Recorded data

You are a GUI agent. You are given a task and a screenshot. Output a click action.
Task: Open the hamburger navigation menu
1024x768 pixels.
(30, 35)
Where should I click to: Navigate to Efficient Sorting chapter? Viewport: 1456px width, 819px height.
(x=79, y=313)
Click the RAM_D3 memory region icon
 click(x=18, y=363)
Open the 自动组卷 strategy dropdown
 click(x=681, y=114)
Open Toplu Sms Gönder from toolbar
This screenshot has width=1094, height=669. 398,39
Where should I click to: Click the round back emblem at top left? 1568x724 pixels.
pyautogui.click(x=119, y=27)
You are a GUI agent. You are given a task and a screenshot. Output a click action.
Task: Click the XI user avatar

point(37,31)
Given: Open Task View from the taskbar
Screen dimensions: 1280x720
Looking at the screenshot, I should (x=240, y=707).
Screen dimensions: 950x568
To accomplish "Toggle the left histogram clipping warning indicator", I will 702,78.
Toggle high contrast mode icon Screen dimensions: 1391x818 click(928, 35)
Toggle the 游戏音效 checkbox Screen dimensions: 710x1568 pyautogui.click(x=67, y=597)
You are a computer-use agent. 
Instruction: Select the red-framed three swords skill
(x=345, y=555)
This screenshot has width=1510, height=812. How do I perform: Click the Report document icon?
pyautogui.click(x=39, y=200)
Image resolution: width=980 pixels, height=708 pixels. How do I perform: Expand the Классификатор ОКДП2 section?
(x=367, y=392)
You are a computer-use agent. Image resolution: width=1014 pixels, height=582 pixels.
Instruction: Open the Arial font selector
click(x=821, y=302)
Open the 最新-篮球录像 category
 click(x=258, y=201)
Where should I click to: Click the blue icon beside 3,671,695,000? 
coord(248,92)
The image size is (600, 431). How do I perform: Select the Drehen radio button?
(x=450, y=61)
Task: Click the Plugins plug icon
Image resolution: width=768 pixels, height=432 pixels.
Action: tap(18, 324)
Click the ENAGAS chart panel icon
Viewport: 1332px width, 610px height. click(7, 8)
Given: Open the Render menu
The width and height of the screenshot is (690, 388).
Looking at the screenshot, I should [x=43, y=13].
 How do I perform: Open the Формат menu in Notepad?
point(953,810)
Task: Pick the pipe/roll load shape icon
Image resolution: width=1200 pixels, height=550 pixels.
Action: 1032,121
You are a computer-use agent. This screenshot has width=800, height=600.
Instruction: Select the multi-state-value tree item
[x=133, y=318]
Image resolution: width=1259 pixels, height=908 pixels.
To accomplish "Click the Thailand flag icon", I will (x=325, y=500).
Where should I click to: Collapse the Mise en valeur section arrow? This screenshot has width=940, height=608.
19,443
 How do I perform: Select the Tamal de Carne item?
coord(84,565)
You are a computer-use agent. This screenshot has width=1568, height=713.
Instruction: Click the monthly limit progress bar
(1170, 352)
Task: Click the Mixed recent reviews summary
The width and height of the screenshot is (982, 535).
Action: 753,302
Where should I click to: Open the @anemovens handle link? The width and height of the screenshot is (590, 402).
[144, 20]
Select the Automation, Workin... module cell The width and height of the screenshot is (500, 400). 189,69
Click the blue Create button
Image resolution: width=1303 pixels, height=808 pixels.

What to work on
Write down the full listing again, exactly.

Result of this exercise
You are a GUI agent. You are given a task and a screenshot. Output a click action.
Task: Open the hamburger navigation menu
1024x768 pixels.
(30, 35)
Where should I click to: Navigate to Efficient Sorting chapter? Viewport: 1456px width, 819px height.
(x=79, y=313)
Click the RAM_D3 memory region icon
 click(x=18, y=363)
Open the 自动组卷 strategy dropdown
 click(x=681, y=114)
Open Toplu Sms Gönder from toolbar
This screenshot has width=1094, height=669. 398,39
Where should I click to: Click the round back emblem at top left? 1568x724 pixels.
pyautogui.click(x=119, y=27)
You are a GUI agent. You are given a task and a screenshot. Output a click action.
Task: Click the XI user avatar

point(37,31)
Given: Open Task View from the taskbar
Screen dimensions: 1280x720
Looking at the screenshot, I should (x=240, y=707).
Screen dimensions: 950x568
To accomplish "Toggle the left histogram clipping warning indicator", I will 702,78.
Toggle high contrast mode icon Screen dimensions: 1391x818 click(928, 35)
Toggle the 游戏音效 checkbox Screen dimensions: 710x1568 pyautogui.click(x=67, y=597)
You are a computer-use agent. 
Instruction: Select the red-framed three swords skill
(x=345, y=555)
This screenshot has width=1510, height=812. How do I perform: Click the Report document icon?
pyautogui.click(x=39, y=200)
Image resolution: width=980 pixels, height=708 pixels. How do I perform: Expand the Классификатор ОКДП2 section?
(x=367, y=392)
You are a computer-use agent. Image resolution: width=1014 pixels, height=582 pixels.
Instruction: Open the Arial font selector
click(x=821, y=302)
Open the 最新-篮球录像 category
 click(x=258, y=201)
Where should I click to: Click the blue icon beside 3,671,695,000? 
coord(248,92)
The image size is (600, 431). How do I perform: Select the Drehen radio button?
(x=450, y=61)
Task: Click the Plugins plug icon
Image resolution: width=768 pixels, height=432 pixels.
Action: tap(18, 324)
Click the ENAGAS chart panel icon
Viewport: 1332px width, 610px height. click(7, 8)
Given: Open the Render menu
The width and height of the screenshot is (690, 388).
Looking at the screenshot, I should [x=43, y=13].
 How do I perform: Open the Формат menu in Notepad?
point(953,810)
Task: Pick the pipe/roll load shape icon
Image resolution: width=1200 pixels, height=550 pixels.
Action: 1032,121
You are a computer-use agent. This screenshot has width=800, height=600.
Instruction: Select the multi-state-value tree item
[x=133, y=318]
Image resolution: width=1259 pixels, height=908 pixels.
To accomplish "Click the Thailand flag icon", I will (x=325, y=500).
Where should I click to: Collapse the Mise en valeur section arrow? This screenshot has width=940, height=608.
19,443
 How do I perform: Select the Tamal de Carne item?
coord(84,565)
You are a computer-use agent. This screenshot has width=1568, height=713.
Instruction: Click the monthly limit progress bar
(1170, 352)
Task: Click the Mixed recent reviews summary
The width and height of the screenshot is (982, 535).
Action: 753,302
Where should I click to: Open the @anemovens handle link? The width and height of the screenshot is (590, 402).
[144, 20]
Select the Automation, Workin... module cell The width and height of the screenshot is (500, 400). 189,69
Click the blue Create button
Image resolution: width=1303 pixels, height=808 pixels.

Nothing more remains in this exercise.